Detailed Narrative
Strategic Shift and Non-GPL Business Growth
Alivus Life Sciences has successfully strengthened its business over the past two years, significantly reducing its dependence on the GPL business. The non-GPL segment's contribution to the overall business increased from 59% in FY22 to 71% in FY26, demonstrating a robust 13% year-on-year growth. This diversification, supported by strong demand in regulated markets and new product launches, is a key driver for the company's sustainable growth trajectory.
Record Profitability and Margin Expansion
The company achieved its highest-ever EBITDA margin of 33.6% in FY26, expanding by 360 basis points year-on-year. This significant improvement was attributed to a favorable product mix, disciplined cost management, and enhanced operational efficiencies, even without the benefit of PLI. Over the last two years (FY24-FY26), Alivus added INR270 crores in incremental revenue and INR220 crores in EBITDA, with EBITDA CAGR at 15.8%.
Aggressive Capacity Expansion and R&D Investment
Alivus is making substantial investments in capacity expansion and R&D for future growth. The company spent INR306 crores on capex in FY26 and plans to incur INR540 crores in FY27, entirely funded through internal accruals. These investments are directed towards building new capabilities at the greenfield Solapur project and strengthening the R&D platform. The goal is to expand API capacity from 1,198 KL in FY24 to a planned 2,690 KL by FY28.

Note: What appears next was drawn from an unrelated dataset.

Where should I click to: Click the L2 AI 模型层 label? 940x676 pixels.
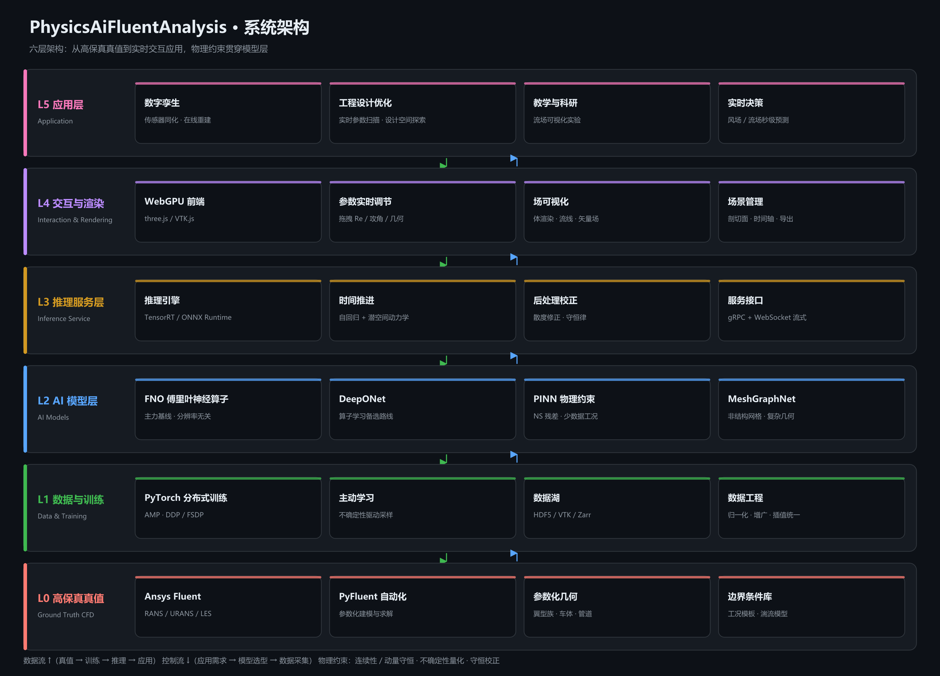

Operational Efficiency and Cost Control
The company has focused on improving operational efficiency and implementing better cost processes. A notable initiative includes shifting from gas to briquette boilers, which helps stabilize operational costs and mitigate the impact of rising energy prices. This strategic move, combined with disciplined cost management, has been instrumental in driving the significant expansion of gross margins to 58.2% for FY26.
Robust Pipeline and High Potency API Development
Alivus maintains a strong pipeline with over 611 DMF and CEP filings globally. The high-potent API portfolio is a key focus, with 28 products in the pipeline, 12 of which are validated and 7 in advanced stages. While significant revenue from HPAPIs is anticipated post-2028 due to patent expiries, the company is actively investing in areas like flow chemistry and complex molecules to ensure long-term growth and differentiation.
Strong Cash Generation and Net Debt-Free Status
The company has demonstrated robust cash generation, accumulating INR984 crores from operations over the past two years. After allocating INR472 crores for capex and INR61 crores for dividends, Alivus maintains a 'war chest' of INR451 crores. As of March 31, 2026, cash and cash equivalents stood at INR782 crores, reinforcing its net debt-free position and providing financial flexibility for future growth initiatives.
CDMO Business Recovery and Future Outlook
The CDMO business experienced a meaningful recovery starting from Q3 FY26, driven by traction in existing projects and the scaling up of newer ones. Management expects this positive momentum to continue and aims to close two new CDMO deals in the early second half of FY27. This segment, with its inherently better margins, is a crucial component of the company's strategy to enhance overall profitability.
Diversified Geographical Presence
Alivus has a well-diversified geographical footprint, with significant contributions from mature markets such as India, Europe, Latin America, and the U.S. The company has also successfully expanded into newer geographies like Japan over the last 4-5 years, which is now growing well. This broad market presence, coupled with a strategy to select molecules suitable for various regions, ensures balanced growth across its portfolio.